Heart disease is the No. 1 killer of women in Canada. Risk factors that can be controlled include smoking, high blood pressure, high blood cholesterol, physical inactivity and obesity. Factors, which cannot be controlled, include age, family history and ethnicity.

Symptoms of heart attack can include nausea and/or vomiting, sweating, pain in the arm, throat, jaw or pain that is unusual. They can also include unusual fatigue or difficulty breathing. The most common symptom – in women and men – is chest pain.

Sarah had been living with her then boyfriend, now husband, Josh for about two months, before her heart attack began on Jan. 8, 2001.

After a few days of experiencing vomiting, chills, fever, pain in the chest, shoulders and difficulty breathing, Sarah and Josh went to a walk-in clinic in Westdale.

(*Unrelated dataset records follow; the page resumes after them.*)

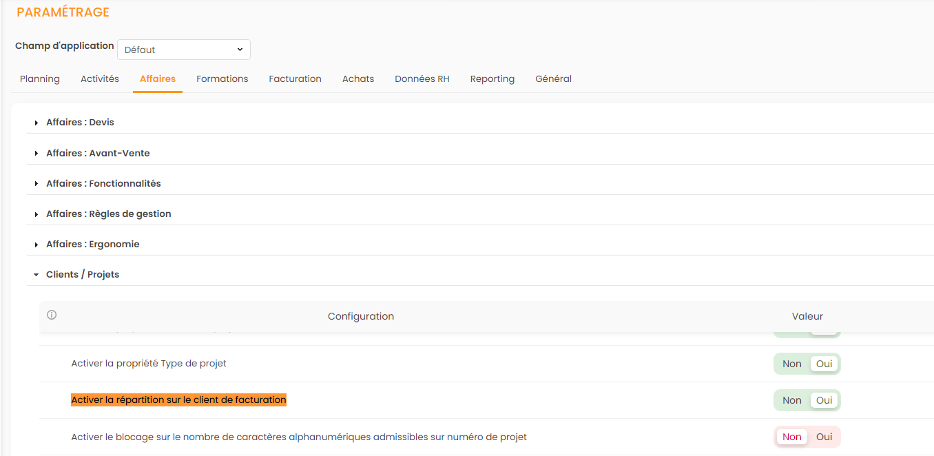Select the Général tab
The width and height of the screenshot is (934, 456).
coord(553,79)
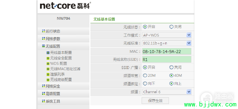Expand the 高级配置 menu section
Screen dimensions: 238x109
tap(53, 94)
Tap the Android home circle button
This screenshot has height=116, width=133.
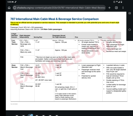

“The first two days, my symptoms were vomiting, chills and fever, so we – along with our family doctor – just figured it was the flu. At the time, it made perfect sense, but then, I started to feel worse,” Sarah said. “When we got to the clinic and the doctor listened to all of my symptoms, her face went blank. She said, ‘You need to get to McMaster right now.’”

Doctors told Josh that Sarah was in full congestive heart failure, she would die in a couple of hours and her parents needed to be called.

The flu had weakened Sarah’s heart, which was not functioning properly. As a result, her lungs had filled up with fluid and she couldn’t breathe.

Sarah was taken to the cardiac respiratory care unit to live out her final hours.

Hours turned into days.

About a week in, Sarah experienced three ventricular tachycardia episodes, where her heart rate jumped to 220, 240 and 260 beats per minute.

Doctors ordered an angiogram to find the cause of the fast heart rate. They found a 99.8 per cent blockage in one of her arteries, which had led to the heart attack.

Sarah left the hospital several weeks later with a defibulator implanted in her chest to help keep her heart rate regulated.

She also left knowing she would need to make cardiologist/specialist appointments, follow-up tests and medication intake part of her regular routine.

“I wasn’t ready to die and I know that because I have more things to do in my life, so my heart picked up the pieces and figured it out. I had that moment where I thought, ‘I faced my death’ and I never forget, I think about it every single day in some capacity,” Sarah said. “All the doctors appointments can get in the way of every day life. I get frustrated that I have to go back as often as I do, but the reality of it is, it’s what keeps me here, so it is what I have to do. I’m incredibly grateful to Hamilton for all it has and continues to do for me.”

Sarah said too many women are being lost to heart disease.

“It is by far because women don’t know the risk factors or recognize the symptoms and because we’re too busy. We know that there’s something nagging, there’s something not right in our bodies, but we feel we have all these other things to do, so we put it off, push it aside and make excuses for what else it could be,” she said. “Know your risk factors, know your symptoms. It’s about women maybe saying, ‘You know what, I deserve to get this checked out, I deserve to address this, I need to set some time aside for this to be checked out’ because, in the end, you want, and deserve, to life a long healthy life.”

For Sarah, living a long healthy life means a few things.

“I’m not perfect, but I certainly don’t smoke. I exercise as much as I possibly can and I try to maintain good mental health – don’t sweat the small stuff kind of thing,” she said. “I do function at 30 per cent of what a normal 34-year-old’s heart should be and I do get tired at the end of the day, but I can honestly say that I do every other normal thing. I live for my children, husband and family – they’re the reason why I’m here.”

Heart disease and stroke take one in three Canadians before their time and it is the No. 1 killer of women.